▶ Problem description
Copy out word for word everything from the start of the items down to the line that contains "Action: point(1104,687)", including both the first line and that line.

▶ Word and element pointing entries
⟨

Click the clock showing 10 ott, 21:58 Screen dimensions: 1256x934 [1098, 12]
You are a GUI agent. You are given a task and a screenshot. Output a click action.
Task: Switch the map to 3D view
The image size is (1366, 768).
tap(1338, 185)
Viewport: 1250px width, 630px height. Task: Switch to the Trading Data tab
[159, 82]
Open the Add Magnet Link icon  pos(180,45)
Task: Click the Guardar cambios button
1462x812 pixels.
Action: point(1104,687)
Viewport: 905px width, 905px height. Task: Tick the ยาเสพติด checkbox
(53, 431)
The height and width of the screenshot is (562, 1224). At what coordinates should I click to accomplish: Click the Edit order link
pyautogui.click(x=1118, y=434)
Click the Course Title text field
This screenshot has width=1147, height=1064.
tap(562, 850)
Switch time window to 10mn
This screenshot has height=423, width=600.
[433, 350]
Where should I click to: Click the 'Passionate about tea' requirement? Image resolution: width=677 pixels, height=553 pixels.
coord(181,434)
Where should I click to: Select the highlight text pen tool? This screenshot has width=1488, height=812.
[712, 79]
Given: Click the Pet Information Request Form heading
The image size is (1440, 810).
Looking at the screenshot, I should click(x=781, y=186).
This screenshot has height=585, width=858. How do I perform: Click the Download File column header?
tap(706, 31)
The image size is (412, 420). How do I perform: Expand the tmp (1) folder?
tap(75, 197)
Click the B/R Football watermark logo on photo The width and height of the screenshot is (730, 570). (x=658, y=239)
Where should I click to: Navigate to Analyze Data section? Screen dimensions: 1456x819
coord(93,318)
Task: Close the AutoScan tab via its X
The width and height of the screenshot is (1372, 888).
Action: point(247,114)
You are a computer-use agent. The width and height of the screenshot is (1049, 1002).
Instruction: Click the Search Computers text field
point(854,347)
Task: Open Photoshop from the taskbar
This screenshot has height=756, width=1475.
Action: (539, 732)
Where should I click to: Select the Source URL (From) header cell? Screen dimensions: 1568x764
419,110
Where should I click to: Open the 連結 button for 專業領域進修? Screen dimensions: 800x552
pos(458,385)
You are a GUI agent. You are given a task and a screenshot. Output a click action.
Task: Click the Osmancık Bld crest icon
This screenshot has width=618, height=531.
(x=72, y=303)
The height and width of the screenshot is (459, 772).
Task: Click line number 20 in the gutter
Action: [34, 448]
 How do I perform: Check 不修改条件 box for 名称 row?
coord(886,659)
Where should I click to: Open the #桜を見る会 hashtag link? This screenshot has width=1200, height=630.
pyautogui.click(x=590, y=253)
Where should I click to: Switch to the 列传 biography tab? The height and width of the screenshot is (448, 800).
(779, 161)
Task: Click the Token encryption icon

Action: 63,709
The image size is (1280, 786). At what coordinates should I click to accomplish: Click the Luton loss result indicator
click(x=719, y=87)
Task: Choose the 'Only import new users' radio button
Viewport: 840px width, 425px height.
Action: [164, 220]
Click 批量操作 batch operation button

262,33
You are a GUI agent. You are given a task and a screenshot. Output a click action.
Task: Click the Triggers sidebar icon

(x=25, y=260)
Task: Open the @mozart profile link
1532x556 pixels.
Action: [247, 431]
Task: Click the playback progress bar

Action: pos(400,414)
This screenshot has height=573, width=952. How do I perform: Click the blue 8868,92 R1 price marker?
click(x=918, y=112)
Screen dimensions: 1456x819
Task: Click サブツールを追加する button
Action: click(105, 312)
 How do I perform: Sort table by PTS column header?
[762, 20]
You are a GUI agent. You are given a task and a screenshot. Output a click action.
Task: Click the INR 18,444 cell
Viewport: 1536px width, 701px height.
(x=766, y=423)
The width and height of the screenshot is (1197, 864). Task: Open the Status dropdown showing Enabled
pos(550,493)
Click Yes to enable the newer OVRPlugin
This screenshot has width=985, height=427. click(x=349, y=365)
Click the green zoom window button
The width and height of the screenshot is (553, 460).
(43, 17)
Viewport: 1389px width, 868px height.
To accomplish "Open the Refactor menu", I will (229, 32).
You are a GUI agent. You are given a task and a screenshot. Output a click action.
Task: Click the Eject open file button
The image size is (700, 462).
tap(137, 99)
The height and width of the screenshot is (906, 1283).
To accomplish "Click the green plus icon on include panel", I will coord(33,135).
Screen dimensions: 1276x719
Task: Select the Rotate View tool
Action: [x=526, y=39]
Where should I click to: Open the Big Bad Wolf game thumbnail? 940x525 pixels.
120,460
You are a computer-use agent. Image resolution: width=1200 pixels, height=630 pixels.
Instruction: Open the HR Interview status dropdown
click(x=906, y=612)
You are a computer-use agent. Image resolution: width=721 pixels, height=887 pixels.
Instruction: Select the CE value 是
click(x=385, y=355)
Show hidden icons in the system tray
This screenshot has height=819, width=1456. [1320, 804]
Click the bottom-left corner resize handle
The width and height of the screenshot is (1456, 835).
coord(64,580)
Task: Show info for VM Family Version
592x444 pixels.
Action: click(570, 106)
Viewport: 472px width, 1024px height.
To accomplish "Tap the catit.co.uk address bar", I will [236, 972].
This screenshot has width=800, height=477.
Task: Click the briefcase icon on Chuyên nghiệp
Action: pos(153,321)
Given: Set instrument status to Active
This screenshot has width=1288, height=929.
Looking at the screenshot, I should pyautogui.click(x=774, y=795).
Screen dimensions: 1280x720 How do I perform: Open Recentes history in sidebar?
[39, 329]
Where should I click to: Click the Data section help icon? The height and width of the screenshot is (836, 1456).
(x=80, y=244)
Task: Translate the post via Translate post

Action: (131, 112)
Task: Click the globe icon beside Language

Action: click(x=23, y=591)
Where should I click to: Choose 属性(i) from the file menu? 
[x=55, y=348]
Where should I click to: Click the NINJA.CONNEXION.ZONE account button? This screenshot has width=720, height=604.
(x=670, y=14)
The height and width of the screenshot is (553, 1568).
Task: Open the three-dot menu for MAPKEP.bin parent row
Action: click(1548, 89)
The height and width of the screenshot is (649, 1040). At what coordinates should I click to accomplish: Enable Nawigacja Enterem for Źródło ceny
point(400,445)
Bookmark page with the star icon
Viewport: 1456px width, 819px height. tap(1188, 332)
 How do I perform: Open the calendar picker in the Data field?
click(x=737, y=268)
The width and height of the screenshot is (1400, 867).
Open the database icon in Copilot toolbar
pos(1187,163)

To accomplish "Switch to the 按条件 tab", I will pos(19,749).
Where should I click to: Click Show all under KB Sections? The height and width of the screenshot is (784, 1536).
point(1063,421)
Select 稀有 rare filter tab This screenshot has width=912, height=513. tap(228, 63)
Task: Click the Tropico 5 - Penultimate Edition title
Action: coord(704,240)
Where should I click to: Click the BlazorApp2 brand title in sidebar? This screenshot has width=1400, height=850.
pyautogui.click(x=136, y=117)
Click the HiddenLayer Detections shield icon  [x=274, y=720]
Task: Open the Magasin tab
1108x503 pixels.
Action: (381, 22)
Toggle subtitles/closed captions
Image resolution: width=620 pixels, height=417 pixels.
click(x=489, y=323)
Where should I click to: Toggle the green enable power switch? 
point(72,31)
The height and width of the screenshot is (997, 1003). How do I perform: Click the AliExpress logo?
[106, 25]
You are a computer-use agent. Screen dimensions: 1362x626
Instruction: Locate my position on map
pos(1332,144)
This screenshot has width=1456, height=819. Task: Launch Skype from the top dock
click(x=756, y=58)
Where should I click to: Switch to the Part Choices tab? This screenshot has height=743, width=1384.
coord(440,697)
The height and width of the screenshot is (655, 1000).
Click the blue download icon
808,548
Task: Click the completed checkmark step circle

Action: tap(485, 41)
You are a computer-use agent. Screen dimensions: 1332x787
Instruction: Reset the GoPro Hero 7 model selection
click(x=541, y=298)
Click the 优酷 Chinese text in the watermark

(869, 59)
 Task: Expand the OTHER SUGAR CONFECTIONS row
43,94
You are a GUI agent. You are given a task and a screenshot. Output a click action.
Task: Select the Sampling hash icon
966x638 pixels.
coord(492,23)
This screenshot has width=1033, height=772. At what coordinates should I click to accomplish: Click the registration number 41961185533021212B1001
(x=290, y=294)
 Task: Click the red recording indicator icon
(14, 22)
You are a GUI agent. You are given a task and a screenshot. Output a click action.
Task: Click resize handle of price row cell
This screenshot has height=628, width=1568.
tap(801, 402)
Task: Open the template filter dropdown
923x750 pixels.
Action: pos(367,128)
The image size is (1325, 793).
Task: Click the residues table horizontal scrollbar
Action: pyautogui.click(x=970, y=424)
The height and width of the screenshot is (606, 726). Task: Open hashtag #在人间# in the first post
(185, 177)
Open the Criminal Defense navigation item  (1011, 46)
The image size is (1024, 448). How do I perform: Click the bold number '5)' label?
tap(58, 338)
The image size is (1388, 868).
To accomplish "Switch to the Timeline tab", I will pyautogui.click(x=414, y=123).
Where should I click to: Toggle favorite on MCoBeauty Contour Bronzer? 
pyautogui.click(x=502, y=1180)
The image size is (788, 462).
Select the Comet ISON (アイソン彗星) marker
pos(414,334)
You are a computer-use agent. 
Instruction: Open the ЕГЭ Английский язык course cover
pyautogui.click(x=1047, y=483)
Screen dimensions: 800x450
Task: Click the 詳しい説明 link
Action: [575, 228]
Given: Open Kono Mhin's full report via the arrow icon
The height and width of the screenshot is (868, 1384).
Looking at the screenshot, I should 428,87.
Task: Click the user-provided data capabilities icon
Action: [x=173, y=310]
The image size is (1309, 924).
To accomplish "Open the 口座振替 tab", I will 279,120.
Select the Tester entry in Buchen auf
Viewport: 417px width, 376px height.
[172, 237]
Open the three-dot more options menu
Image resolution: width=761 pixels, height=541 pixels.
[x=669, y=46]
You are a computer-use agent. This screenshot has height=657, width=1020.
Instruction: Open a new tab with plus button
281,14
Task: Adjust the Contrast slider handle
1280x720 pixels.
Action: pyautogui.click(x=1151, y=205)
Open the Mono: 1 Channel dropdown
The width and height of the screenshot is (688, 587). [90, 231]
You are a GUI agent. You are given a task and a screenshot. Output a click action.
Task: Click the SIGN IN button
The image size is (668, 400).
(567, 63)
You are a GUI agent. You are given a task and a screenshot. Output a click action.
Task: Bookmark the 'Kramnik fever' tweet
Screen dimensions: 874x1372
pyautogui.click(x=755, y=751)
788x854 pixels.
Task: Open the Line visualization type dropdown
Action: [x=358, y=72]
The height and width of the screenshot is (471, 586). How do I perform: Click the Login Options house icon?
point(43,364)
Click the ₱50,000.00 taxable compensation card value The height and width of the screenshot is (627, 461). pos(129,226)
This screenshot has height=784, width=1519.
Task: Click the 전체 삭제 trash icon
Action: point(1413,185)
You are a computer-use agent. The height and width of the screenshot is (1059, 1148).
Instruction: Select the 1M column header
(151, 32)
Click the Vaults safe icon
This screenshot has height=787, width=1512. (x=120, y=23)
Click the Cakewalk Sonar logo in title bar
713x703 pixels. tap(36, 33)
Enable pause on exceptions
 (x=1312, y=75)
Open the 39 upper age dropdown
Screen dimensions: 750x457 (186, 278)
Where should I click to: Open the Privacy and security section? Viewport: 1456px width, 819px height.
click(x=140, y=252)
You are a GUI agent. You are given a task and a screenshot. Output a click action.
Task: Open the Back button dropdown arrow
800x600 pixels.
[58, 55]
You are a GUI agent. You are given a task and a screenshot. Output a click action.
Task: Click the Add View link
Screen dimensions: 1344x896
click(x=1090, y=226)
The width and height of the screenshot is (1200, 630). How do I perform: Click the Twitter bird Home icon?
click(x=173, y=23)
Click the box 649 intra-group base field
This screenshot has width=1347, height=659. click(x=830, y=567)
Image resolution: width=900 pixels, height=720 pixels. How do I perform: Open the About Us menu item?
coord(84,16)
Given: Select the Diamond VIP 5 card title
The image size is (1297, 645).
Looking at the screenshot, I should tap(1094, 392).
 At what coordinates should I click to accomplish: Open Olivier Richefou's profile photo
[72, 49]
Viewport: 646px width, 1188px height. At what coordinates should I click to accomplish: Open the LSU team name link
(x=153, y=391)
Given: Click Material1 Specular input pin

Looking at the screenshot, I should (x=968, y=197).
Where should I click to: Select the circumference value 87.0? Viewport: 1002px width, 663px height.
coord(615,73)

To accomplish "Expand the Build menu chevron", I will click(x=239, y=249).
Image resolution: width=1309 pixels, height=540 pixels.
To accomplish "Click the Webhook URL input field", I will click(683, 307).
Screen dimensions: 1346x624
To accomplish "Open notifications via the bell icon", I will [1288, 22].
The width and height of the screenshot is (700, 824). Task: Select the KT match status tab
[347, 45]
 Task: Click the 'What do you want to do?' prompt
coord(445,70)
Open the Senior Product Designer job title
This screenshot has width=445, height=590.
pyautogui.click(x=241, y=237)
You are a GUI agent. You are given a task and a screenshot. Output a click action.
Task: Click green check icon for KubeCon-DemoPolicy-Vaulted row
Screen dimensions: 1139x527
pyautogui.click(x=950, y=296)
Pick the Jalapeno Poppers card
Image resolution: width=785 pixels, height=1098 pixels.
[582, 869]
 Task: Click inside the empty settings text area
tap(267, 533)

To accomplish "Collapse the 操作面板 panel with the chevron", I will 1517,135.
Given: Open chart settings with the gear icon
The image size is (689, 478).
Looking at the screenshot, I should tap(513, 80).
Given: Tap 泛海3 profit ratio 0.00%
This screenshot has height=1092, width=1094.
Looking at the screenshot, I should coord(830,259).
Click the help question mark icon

⟩

▶ Exercise result
Click the clock showing 10 ott, 21:58 Screen dimensions: 1256x934 [1098, 12]
You are a GUI agent. You are given a task and a screenshot. Output a click action.
Task: Switch the map to 3D view
The image size is (1366, 768).
tap(1338, 185)
Viewport: 1250px width, 630px height. Task: Switch to the Trading Data tab
[159, 82]
Open the Add Magnet Link icon  pos(180,45)
Task: Click the Guardar cambios button
1462x812 pixels.
Action: point(1104,687)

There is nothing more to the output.